Originally they were hung on the loop of a baby’s cradle board, to catch any harm that might pass in the baby’s direction overnight. The nettle stalk cord or sinew that formed the web would gradually dry out after a few years, and crumble away by the time the child was old enough to handle his or her own dreams. Traditionally they were dyed red, either with bloodroot or with the inner bark of a wild plum tree. The design of early photographs shows a spiral radiating from the center of a multi-spoked wheel, somewhat different from the more random pattern of modern ones–and much more like a real spiderweb.
One tradition says that dreamcatchers originated in the days when the people still lived on Turtle Island. Grandmother Spider showed them the pattern of her web at dawn, when the rising sun picks up the dew on the slender strands. Grandmother explained that she captures the sunrise on the tiny points of light that gather in the dew on her web. As a spider’s web catches insects that fly into it, so could the people make a web to hold on to spiteful spirits or nightmares until the sunlight came. Good dreams, meanwhile, would find their way through the maze-like web and slide down the feathers to the sleeper. This idea from Grandmother Spider inspired the first dreamcatchers.
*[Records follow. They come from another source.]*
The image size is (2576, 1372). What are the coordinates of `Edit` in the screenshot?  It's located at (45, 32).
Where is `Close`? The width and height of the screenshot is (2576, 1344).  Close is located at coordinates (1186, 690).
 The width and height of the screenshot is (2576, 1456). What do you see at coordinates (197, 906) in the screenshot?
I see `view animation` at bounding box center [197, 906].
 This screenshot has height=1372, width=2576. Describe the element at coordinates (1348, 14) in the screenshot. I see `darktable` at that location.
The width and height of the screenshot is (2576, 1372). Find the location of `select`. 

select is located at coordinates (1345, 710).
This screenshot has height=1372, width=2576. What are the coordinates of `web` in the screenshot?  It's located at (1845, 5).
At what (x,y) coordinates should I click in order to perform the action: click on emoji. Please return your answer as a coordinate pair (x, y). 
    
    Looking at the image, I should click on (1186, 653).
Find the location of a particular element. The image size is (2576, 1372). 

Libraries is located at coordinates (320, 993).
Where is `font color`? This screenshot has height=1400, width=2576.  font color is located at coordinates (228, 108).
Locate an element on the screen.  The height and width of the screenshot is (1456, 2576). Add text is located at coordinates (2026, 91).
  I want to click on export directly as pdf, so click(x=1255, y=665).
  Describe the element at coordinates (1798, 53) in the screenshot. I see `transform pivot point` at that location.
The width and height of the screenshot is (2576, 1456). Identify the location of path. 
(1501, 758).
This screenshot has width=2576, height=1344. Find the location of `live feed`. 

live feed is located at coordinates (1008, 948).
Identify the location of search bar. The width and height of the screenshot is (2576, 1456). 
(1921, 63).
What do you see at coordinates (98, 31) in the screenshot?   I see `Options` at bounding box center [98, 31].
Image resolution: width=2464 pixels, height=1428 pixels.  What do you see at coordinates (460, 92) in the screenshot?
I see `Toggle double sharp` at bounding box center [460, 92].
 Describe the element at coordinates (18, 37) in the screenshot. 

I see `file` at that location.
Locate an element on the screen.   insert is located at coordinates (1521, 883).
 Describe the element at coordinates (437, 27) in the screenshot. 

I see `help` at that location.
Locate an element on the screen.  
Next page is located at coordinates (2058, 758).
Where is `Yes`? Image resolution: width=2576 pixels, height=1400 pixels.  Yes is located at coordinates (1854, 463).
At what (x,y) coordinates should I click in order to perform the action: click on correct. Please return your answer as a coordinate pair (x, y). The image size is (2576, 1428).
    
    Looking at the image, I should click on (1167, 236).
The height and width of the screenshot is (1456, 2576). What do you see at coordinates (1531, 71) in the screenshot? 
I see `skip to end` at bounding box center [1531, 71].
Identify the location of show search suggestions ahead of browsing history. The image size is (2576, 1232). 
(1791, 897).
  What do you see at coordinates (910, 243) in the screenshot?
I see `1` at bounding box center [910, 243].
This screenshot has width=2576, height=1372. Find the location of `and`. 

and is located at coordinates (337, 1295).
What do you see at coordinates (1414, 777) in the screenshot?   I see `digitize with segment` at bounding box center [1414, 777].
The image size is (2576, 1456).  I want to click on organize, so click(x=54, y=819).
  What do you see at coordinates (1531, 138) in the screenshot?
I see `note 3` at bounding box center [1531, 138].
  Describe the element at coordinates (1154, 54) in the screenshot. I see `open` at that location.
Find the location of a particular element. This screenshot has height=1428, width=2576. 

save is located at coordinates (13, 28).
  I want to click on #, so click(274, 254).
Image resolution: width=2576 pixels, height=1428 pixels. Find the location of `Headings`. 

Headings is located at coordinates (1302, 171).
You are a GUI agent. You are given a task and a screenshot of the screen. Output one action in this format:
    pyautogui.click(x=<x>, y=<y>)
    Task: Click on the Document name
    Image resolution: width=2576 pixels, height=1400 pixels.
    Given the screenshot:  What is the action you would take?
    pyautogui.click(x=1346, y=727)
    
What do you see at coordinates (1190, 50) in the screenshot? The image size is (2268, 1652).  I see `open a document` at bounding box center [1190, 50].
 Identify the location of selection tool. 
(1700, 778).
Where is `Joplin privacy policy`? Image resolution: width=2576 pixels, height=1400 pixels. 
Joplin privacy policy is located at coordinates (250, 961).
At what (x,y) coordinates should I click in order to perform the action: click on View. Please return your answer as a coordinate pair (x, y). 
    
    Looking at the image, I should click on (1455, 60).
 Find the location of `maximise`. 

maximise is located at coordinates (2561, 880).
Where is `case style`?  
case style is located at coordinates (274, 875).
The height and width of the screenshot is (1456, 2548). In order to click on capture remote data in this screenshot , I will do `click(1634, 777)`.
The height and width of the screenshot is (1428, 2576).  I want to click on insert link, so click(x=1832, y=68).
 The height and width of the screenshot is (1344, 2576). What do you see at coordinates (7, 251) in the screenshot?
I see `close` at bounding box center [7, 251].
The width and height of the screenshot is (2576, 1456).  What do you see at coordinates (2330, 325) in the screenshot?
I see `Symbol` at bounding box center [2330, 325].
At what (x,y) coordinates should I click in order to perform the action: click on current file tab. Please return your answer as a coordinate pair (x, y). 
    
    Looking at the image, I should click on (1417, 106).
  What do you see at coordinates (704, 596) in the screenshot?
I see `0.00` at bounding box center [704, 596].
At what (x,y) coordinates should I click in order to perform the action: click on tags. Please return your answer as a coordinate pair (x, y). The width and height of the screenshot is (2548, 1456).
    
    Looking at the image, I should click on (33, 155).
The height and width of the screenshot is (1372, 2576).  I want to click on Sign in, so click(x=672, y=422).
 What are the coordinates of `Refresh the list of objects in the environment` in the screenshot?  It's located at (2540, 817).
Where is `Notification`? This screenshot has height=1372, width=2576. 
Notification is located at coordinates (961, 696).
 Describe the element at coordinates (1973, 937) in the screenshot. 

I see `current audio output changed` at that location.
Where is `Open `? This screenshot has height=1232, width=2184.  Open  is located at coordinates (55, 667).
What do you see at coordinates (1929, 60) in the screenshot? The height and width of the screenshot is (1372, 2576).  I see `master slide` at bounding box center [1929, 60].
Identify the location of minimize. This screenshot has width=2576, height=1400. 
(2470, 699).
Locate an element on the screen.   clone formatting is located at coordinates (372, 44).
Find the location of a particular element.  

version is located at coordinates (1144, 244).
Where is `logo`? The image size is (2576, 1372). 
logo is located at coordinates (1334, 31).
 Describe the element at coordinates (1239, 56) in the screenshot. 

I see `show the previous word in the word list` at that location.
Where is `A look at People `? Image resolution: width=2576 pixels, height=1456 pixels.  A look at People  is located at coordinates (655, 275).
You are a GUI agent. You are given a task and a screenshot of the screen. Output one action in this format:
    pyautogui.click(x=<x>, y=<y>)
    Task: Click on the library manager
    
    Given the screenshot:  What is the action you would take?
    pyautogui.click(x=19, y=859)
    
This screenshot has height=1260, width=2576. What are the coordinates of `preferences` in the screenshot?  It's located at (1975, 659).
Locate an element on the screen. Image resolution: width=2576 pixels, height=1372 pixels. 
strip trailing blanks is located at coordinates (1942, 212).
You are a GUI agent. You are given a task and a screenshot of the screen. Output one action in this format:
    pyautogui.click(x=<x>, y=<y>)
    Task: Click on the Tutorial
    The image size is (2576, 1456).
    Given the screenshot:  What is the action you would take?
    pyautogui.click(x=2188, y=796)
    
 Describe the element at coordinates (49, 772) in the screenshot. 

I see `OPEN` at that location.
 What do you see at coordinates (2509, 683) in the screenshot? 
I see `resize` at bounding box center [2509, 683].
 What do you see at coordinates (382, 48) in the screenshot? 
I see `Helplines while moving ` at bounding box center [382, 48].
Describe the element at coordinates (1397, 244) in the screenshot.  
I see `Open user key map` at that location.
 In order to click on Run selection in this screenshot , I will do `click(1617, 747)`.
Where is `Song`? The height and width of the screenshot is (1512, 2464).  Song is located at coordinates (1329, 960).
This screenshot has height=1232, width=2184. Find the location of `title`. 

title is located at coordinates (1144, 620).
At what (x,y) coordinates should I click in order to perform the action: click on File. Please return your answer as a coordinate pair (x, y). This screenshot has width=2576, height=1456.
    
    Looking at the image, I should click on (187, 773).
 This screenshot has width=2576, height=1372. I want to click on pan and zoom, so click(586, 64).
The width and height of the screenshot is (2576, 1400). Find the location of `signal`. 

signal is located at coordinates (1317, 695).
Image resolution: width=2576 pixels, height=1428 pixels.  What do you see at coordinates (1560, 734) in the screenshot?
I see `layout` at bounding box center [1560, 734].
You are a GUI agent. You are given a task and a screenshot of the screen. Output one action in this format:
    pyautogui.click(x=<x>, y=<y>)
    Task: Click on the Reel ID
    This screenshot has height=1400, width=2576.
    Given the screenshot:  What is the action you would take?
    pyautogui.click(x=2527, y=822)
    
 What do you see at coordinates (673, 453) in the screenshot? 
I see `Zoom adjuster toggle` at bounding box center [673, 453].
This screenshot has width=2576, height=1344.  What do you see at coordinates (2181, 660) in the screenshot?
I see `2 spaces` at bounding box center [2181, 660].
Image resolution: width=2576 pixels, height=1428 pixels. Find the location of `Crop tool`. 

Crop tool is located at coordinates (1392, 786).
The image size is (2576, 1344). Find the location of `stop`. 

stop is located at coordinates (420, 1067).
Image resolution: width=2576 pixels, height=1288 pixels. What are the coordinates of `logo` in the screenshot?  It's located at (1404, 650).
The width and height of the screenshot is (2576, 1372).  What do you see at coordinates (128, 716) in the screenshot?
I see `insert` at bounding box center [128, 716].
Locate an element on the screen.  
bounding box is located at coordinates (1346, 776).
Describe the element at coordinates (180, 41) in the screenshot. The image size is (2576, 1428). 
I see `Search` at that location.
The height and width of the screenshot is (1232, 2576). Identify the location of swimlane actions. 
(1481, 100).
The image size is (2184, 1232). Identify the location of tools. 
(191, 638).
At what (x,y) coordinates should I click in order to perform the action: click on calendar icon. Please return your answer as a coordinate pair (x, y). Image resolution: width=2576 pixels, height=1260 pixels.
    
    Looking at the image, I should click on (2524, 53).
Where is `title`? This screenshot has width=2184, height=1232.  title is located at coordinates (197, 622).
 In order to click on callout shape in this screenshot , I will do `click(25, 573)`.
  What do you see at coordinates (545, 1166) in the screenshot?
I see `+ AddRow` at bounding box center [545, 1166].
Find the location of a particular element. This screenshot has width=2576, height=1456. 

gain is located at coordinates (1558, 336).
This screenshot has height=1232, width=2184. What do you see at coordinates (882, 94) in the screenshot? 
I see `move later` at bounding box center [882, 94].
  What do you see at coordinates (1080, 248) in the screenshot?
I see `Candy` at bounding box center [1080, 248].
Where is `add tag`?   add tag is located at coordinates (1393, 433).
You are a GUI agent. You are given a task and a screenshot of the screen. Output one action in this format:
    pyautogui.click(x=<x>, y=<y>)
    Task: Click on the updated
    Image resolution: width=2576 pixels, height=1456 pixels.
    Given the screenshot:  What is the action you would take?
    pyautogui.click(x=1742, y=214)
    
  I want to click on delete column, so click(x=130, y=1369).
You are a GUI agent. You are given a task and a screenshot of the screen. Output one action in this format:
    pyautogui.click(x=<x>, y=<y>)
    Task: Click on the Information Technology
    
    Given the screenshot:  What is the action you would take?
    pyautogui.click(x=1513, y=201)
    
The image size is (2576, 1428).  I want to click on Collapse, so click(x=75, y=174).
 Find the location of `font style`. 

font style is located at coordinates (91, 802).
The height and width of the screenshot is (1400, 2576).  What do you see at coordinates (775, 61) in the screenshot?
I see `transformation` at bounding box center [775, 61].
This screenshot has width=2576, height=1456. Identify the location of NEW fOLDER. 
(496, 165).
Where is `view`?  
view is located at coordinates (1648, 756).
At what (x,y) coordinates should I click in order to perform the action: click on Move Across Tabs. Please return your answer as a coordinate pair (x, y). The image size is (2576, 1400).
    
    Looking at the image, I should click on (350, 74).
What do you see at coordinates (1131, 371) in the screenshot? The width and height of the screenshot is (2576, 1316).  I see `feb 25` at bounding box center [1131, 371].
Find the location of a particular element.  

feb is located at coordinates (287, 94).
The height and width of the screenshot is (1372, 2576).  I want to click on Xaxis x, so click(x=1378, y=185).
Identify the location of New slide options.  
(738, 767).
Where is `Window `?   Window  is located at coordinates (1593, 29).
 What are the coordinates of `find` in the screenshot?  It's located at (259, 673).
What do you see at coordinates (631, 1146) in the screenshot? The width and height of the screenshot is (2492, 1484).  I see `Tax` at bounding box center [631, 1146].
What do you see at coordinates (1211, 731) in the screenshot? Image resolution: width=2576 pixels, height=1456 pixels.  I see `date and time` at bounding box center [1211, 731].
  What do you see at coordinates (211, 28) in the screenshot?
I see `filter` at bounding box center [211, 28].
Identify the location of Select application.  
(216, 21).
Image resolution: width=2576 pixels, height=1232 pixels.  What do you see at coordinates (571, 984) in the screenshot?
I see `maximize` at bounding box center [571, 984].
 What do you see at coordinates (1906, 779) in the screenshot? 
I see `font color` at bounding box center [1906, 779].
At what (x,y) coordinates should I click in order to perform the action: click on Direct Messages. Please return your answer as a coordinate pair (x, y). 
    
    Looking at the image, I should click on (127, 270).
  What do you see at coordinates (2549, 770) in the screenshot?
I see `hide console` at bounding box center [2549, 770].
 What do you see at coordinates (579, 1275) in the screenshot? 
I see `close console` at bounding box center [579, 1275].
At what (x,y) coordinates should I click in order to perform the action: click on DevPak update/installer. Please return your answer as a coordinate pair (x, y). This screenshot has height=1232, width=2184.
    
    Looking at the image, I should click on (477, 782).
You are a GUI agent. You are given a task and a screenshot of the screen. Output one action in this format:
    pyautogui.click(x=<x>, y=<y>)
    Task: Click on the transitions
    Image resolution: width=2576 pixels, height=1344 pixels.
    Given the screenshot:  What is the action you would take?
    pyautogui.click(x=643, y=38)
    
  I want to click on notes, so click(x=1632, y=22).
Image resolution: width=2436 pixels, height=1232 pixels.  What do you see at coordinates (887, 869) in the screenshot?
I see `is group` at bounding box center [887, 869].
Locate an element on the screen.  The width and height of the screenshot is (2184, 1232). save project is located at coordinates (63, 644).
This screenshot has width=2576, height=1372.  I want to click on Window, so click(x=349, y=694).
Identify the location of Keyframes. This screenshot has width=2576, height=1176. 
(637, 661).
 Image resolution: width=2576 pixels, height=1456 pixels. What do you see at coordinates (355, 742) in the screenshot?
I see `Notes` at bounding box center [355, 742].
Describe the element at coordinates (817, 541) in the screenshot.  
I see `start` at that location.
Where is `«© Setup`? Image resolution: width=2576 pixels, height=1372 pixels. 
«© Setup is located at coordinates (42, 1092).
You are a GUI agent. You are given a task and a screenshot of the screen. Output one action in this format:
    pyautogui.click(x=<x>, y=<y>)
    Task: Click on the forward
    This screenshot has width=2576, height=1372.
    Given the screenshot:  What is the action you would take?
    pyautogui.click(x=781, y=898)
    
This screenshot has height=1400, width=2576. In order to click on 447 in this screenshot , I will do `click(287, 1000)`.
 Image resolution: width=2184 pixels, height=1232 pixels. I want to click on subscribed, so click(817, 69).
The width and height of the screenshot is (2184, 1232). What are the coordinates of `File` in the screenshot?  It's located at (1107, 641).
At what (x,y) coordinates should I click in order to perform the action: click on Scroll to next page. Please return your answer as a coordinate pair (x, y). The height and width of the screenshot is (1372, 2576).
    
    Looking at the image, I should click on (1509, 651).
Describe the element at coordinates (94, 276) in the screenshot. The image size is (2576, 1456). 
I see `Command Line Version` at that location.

It was traditional to include a feather on each one, because feathers represent air, and thus the baby would be reminded to keep breathing as it slept. Girls would get an owl feather, boys an eagle feather–symbolizing wisdom and courage, respectively. Because these feathers are now protected, gemstones are sometimes used instead, chosen to symbolize the four directions. Feathers of non-protected species decorate the hanging cords.
Dreamcatchers became a symbol of Indian unity in the ’60s and ’70s. Indeed, the dreamcatcher has become interwoven with the understanding of many tribes. For example, Lakota tradition holds that the night itself is full of dreams, both good and bad. People may use our creative powers to engineer filters, keeping a balance between these forces.
These more philosophical ideas give a rationale for using a physical object to control something as ephemeral as dreams. In the store, though, we notice that children intuitively grasp this idea. Even the word “dreamcatcher” seems to speak to something deep within us.